2. Hukuk Genel Kurulundaki görüşmeler sırasında bozma kararında ilaç bedelinin Kurumca karşılanması yönünden öngörülen "hastanın sağlığına kavuşması ve hastalığın iyileşmesi" koşulunun hastalığın mahiyeti dikkate alındığında katı bir yaklaşım olduğu, bu nedenle davaya konu ilacın davacının hastalığının ilerlemesine engel olup olmadığı veya gerilemesini sağlayıp sağlamadığı, yaşam kalitesini artırıp artırmadığı, yaşam süresinin uzamasına katkıda bulunup bulunmadığı konusunda sağlık kurulu raporu alınarak sonucuna göre karar verilmesi gerektiğinden direnme kararının açıklanan bu değişik gerekçe ile bozulması görüşü ileri sürülmüşse de bu görüş Kurul çoğunluğu tarafından benimsenmemiştir.

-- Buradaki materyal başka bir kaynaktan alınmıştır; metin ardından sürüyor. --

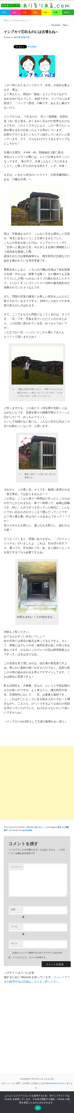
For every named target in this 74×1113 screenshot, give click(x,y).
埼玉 (59, 827)
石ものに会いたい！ (36, 827)
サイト (14, 943)
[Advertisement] (37, 783)
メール (17, 927)
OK (38, 1107)
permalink (27, 830)
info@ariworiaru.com (52, 1083)
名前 (17, 910)
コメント (16, 866)
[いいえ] (69, 1102)
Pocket (32, 46)
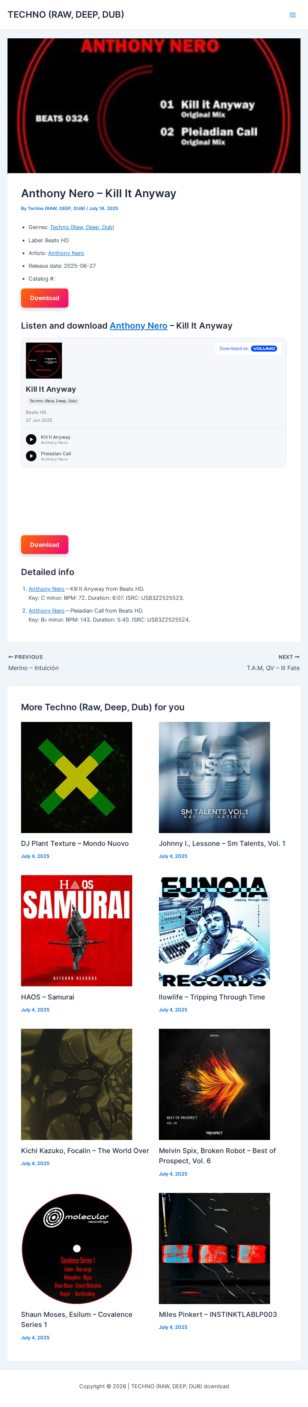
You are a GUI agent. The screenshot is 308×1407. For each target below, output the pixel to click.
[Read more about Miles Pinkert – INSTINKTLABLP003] (214, 1248)
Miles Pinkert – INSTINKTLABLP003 (218, 1314)
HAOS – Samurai (47, 997)
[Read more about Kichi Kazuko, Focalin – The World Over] (76, 1084)
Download (44, 298)
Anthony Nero (66, 253)
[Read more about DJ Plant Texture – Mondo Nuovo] (76, 777)
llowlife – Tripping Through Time (212, 997)
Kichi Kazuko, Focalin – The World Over (85, 1150)
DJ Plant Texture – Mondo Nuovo (75, 843)
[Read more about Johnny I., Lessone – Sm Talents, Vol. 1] (214, 777)
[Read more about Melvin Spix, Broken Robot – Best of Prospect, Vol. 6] (214, 1084)
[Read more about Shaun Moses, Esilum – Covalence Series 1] (76, 1248)
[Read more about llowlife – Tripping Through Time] (214, 930)
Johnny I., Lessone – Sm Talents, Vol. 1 (222, 843)
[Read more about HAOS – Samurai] (76, 930)
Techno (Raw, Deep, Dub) (82, 227)
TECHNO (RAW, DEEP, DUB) (66, 14)
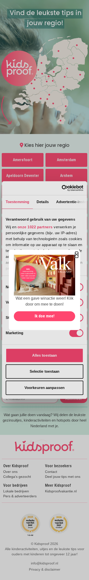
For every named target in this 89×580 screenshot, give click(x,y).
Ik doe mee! (44, 316)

3. O hâlde direnme kararı bozulmalıdır.
VII. KARAR
Açıklanan sebeplerle;
Davalı ... vekilinin temyiz itirazlarının kabulü ile direnme kararının Özel Daire bozma kararında gösterilen nedenlerden dolayı 6100 sayılı Kanun'un 371 inci maddesi gereğince BOZULMASINA,
Dosyanın 6100 sayılı Kanun'un 373 üncü maddesinin birinci fıkrası uyarınca kararı veren İlk Derece Mahkemesine, kararın bir örneğinin de Bölge Adliye Mahkemesine gönderilmesine,
29.11.2023 tarihinde yapılan ikinci görüşmede oy çokluğuyla kesin olarak karar verildi.